We think of memory as private property. MY memories, my experiences, my truth. But it could be more collaborative than that. We’re all writing and rewriting stuff together like one big messy group project, and nobody’s keeping track of the original. That should probably unsettle us a little. If dozens of strangers can swear they saw the same fake movie scene, what else are we collectively misremembering?
Zoom out to history and this gets genuinely scary. The stories countries tell about themselves, the villains we agree on, the heroes we collectively invent. Mass false memories are how we construct entire narratives about who wronged whom, who deserves what, which version of events is “true.”
But let’s come back to the movie, because honestly that’s more manageable to sit with.

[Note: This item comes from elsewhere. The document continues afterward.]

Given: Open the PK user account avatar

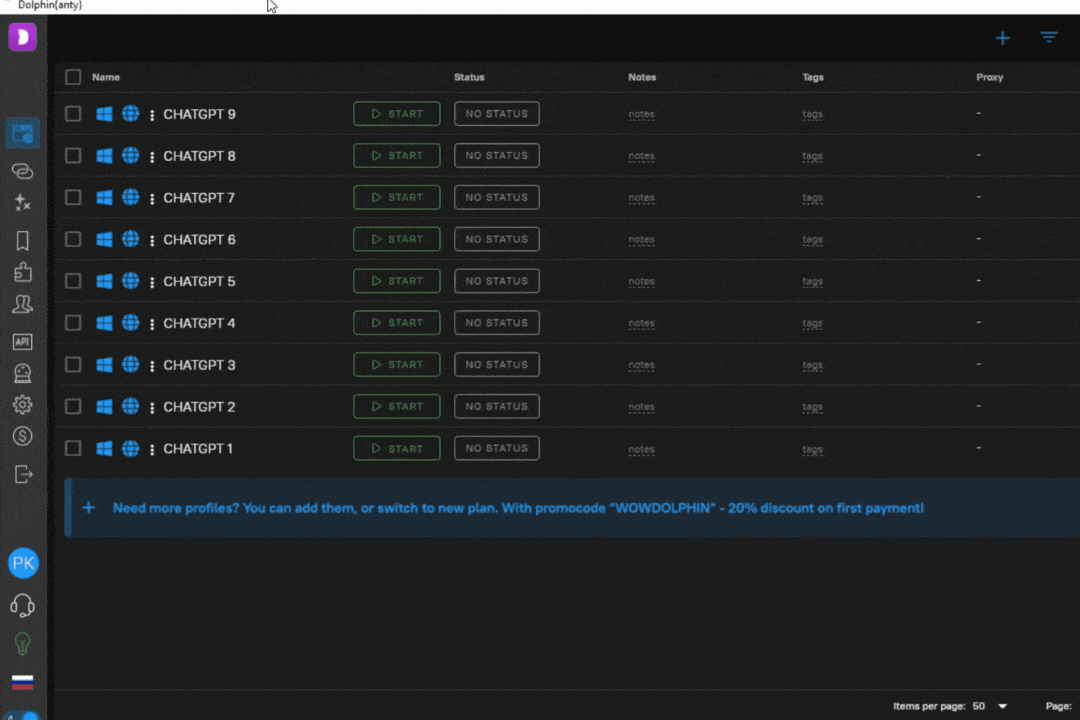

Nothing’s really changed for me since I discovered this whole thing. I still love You’ve Got Mail. I’ll still watch it again, many, many times. I’ll probably still cry when that golden retriever comes running across the grass as Somewhere Over The Rainbow plays.

Kathleen will cry, too. Joe will say softly, “Don’t cry, ShopGirl.”
And she’ll tell him, “I wanted it to be you. I wanted it to be you so badly.”
And I’ll think of everyone who remembered the ending that never happened, because I suppose we all wanted the same thing for Kathleen: We wanted it to be her too.